TASK TO COMPLETE: Would you reproduce exactly the lines below from the one holding "Task: Expand the 演讲者视图 view dropdown" through the one holding "Task: Uncheck the Code Suggester option", inclusive, and no others?

MATERIAL TO PROCESS:
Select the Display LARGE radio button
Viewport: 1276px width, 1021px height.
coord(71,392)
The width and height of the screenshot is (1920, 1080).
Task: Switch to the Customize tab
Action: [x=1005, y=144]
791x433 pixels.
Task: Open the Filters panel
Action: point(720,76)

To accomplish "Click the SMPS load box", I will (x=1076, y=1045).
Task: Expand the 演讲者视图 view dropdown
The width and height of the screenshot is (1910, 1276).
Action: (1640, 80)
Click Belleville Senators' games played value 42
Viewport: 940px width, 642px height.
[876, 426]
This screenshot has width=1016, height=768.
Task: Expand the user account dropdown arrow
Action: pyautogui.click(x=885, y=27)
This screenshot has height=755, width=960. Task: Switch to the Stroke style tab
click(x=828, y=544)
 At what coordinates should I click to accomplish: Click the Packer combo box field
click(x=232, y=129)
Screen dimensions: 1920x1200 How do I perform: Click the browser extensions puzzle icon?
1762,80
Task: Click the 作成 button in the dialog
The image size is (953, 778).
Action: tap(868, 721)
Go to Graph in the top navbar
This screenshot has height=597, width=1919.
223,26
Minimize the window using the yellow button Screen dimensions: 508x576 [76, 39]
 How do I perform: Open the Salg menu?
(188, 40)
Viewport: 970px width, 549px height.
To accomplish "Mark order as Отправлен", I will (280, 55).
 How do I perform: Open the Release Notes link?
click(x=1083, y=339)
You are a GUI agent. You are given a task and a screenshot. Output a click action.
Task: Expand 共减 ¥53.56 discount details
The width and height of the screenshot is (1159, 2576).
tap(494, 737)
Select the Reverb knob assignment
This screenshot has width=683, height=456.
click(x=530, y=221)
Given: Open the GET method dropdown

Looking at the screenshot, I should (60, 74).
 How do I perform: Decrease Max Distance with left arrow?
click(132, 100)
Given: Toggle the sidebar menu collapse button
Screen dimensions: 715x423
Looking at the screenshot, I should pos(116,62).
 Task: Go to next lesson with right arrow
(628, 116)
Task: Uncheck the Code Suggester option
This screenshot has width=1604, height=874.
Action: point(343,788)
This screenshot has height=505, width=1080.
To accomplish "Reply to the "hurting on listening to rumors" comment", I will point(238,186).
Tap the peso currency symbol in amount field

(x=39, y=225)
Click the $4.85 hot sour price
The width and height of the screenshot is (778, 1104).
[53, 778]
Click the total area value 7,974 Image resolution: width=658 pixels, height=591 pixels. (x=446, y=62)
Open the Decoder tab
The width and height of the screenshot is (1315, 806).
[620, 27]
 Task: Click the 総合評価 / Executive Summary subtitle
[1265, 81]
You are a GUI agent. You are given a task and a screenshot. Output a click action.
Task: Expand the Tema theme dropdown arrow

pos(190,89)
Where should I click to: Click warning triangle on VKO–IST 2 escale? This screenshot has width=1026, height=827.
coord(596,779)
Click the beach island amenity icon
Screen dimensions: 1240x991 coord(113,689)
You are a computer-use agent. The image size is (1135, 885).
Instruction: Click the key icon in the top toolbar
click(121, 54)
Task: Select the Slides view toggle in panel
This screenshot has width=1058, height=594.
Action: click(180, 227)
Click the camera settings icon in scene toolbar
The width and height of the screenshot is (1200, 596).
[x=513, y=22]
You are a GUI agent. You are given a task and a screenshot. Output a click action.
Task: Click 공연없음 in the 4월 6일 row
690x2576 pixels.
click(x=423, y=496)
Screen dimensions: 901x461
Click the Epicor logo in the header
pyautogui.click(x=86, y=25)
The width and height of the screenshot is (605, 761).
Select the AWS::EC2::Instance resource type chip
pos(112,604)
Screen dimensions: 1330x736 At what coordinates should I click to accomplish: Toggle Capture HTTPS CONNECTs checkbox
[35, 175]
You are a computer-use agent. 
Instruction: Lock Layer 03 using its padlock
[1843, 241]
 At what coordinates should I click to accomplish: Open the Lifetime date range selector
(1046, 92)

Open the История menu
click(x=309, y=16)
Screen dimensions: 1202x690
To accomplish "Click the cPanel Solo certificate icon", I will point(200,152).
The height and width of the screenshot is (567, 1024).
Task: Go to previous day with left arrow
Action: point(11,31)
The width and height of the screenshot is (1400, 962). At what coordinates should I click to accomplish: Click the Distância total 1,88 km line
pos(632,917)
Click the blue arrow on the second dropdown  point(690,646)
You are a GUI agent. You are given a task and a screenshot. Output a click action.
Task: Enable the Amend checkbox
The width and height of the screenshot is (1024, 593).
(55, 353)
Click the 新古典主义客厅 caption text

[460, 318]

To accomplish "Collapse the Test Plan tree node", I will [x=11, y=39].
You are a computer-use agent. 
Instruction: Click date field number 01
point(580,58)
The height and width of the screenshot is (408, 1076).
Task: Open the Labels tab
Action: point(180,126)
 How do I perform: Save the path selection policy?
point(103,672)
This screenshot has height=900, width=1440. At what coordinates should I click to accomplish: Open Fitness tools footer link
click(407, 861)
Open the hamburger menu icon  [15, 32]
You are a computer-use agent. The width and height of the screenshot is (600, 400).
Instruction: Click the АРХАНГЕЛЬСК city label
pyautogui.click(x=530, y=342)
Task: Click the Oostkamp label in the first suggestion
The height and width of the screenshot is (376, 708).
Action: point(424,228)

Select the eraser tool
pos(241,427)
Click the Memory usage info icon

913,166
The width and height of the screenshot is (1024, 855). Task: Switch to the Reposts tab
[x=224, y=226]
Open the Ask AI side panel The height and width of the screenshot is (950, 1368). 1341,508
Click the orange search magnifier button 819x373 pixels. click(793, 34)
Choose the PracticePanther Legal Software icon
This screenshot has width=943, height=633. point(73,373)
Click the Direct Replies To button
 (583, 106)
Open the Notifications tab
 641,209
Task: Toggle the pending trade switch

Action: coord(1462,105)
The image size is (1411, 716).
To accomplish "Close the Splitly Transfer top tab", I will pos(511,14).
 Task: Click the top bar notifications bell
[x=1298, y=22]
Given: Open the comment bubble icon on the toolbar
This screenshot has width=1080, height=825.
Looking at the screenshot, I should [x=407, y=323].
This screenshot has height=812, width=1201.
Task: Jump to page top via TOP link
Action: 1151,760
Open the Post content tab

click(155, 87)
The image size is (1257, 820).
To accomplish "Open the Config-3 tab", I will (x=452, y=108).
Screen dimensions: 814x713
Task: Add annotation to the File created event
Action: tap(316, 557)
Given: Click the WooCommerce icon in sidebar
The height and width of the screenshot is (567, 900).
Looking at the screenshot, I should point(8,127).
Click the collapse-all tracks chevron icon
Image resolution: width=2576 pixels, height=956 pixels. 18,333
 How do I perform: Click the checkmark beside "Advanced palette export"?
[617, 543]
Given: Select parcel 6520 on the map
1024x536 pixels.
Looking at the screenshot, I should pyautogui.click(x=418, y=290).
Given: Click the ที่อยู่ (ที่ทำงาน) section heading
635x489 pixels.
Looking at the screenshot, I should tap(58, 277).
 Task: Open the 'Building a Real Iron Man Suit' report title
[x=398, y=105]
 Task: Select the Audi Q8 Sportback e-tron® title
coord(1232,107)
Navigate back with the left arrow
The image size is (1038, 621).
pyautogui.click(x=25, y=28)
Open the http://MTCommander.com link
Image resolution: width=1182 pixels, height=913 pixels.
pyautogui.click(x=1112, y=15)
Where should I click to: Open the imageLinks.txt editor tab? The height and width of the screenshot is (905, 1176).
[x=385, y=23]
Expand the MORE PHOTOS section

REPLY TO THE TASK:
Task: Expand the 演讲者视图 view dropdown
The width and height of the screenshot is (1910, 1276).
Action: (1640, 80)
Click Belleville Senators' games played value 42
Viewport: 940px width, 642px height.
[876, 426]
This screenshot has width=1016, height=768.
Task: Expand the user account dropdown arrow
Action: pyautogui.click(x=885, y=27)
This screenshot has height=755, width=960. Task: Switch to the Stroke style tab
click(x=828, y=544)
 At what coordinates should I click to accomplish: Click the Packer combo box field
click(x=232, y=129)
Screen dimensions: 1920x1200 How do I perform: Click the browser extensions puzzle icon?
1762,80
Task: Click the 作成 button in the dialog
The image size is (953, 778).
Action: tap(868, 721)
Go to Graph in the top navbar
This screenshot has height=597, width=1919.
223,26
Minimize the window using the yellow button Screen dimensions: 508x576 [76, 39]
 How do I perform: Open the Salg menu?
(188, 40)
Viewport: 970px width, 549px height.
To accomplish "Mark order as Отправлен", I will (280, 55).
 How do I perform: Open the Release Notes link?
click(x=1083, y=339)
You are a GUI agent. You are given a task and a screenshot. Output a click action.
Task: Expand 共减 ¥53.56 discount details
The width and height of the screenshot is (1159, 2576).
tap(494, 737)
Select the Reverb knob assignment
This screenshot has width=683, height=456.
click(x=530, y=221)
Given: Open the GET method dropdown

Looking at the screenshot, I should (60, 74).
 How do I perform: Decrease Max Distance with left arrow?
click(132, 100)
Given: Toggle the sidebar menu collapse button
Screen dimensions: 715x423
Looking at the screenshot, I should pos(116,62).
 Task: Go to next lesson with right arrow
(628, 116)
Task: Uncheck the Code Suggester option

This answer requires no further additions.